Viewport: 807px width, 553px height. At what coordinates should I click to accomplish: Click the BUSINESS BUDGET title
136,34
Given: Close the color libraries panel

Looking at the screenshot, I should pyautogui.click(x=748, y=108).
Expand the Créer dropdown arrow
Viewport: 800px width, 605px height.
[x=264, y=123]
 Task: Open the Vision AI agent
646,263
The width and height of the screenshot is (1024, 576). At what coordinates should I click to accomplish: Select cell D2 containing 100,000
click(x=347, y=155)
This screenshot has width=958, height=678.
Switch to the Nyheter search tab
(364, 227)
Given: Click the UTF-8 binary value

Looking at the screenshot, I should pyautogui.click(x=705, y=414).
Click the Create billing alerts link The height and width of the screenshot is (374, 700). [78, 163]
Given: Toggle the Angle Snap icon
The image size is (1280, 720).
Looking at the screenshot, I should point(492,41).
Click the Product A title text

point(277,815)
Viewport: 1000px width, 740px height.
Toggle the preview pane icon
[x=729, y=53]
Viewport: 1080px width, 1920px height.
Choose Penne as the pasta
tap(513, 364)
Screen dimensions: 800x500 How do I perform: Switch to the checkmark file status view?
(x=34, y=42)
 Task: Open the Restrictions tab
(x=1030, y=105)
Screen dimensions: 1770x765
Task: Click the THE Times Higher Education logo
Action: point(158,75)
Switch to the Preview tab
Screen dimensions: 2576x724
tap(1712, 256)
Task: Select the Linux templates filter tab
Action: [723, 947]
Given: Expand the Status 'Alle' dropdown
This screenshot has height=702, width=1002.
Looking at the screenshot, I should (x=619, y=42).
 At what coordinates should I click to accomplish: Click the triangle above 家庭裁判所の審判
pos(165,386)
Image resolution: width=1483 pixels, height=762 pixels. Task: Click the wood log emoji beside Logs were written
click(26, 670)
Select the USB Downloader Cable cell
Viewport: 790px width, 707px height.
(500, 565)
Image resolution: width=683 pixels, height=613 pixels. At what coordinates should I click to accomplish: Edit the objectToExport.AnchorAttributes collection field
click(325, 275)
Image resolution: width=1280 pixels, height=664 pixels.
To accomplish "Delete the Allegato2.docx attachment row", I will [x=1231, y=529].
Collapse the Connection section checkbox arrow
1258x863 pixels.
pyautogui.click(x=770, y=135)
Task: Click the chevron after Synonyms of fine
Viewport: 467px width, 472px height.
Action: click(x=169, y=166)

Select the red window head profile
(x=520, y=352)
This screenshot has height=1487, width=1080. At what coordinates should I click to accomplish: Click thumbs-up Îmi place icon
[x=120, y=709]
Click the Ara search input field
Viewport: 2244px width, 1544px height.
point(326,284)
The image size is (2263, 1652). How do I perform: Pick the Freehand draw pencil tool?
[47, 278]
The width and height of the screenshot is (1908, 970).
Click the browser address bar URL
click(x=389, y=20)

++++++++

Copy every line of the records above exactly as it appears.

* Answer to this problem
Viewport: 807px width, 553px height. At what coordinates should I click to accomplish: Click the BUSINESS BUDGET title
136,34
Given: Close the color libraries panel

Looking at the screenshot, I should pyautogui.click(x=748, y=108).
Expand the Créer dropdown arrow
Viewport: 800px width, 605px height.
[x=264, y=123]
 Task: Open the Vision AI agent
646,263
The width and height of the screenshot is (1024, 576). At what coordinates should I click to accomplish: Select cell D2 containing 100,000
click(x=347, y=155)
This screenshot has width=958, height=678.
Switch to the Nyheter search tab
(364, 227)
Given: Click the UTF-8 binary value

Looking at the screenshot, I should pyautogui.click(x=705, y=414).
Click the Create billing alerts link The height and width of the screenshot is (374, 700). [78, 163]
Given: Toggle the Angle Snap icon
The image size is (1280, 720).
Looking at the screenshot, I should point(492,41).
Click the Product A title text

point(277,815)
Viewport: 1000px width, 740px height.
Toggle the preview pane icon
[x=729, y=53]
Viewport: 1080px width, 1920px height.
Choose Penne as the pasta
tap(513, 364)
Screen dimensions: 800x500 How do I perform: Switch to the checkmark file status view?
(x=34, y=42)
 Task: Open the Restrictions tab
(x=1030, y=105)
Screen dimensions: 1770x765
Task: Click the THE Times Higher Education logo
Action: point(158,75)
Switch to the Preview tab
Screen dimensions: 2576x724
tap(1712, 256)
Task: Select the Linux templates filter tab
Action: [723, 947]
Given: Expand the Status 'Alle' dropdown
This screenshot has height=702, width=1002.
Looking at the screenshot, I should (x=619, y=42).
 At what coordinates should I click to accomplish: Click the triangle above 家庭裁判所の審判
pos(165,386)
Image resolution: width=1483 pixels, height=762 pixels. Task: Click the wood log emoji beside Logs were written
click(26, 670)
Select the USB Downloader Cable cell
Viewport: 790px width, 707px height.
(500, 565)
Image resolution: width=683 pixels, height=613 pixels. At what coordinates should I click to accomplish: Edit the objectToExport.AnchorAttributes collection field
click(325, 275)
Image resolution: width=1280 pixels, height=664 pixels.
To accomplish "Delete the Allegato2.docx attachment row", I will [x=1231, y=529].
Collapse the Connection section checkbox arrow
1258x863 pixels.
pyautogui.click(x=770, y=135)
Task: Click the chevron after Synonyms of fine
Viewport: 467px width, 472px height.
Action: click(x=169, y=166)

Select the red window head profile
(x=520, y=352)
This screenshot has height=1487, width=1080. At what coordinates should I click to accomplish: Click thumbs-up Îmi place icon
[x=120, y=709]
Click the Ara search input field
Viewport: 2244px width, 1544px height.
point(326,284)
The image size is (2263, 1652). How do I perform: Pick the Freehand draw pencil tool?
[47, 278]
The width and height of the screenshot is (1908, 970).
Click the browser address bar URL
click(x=389, y=20)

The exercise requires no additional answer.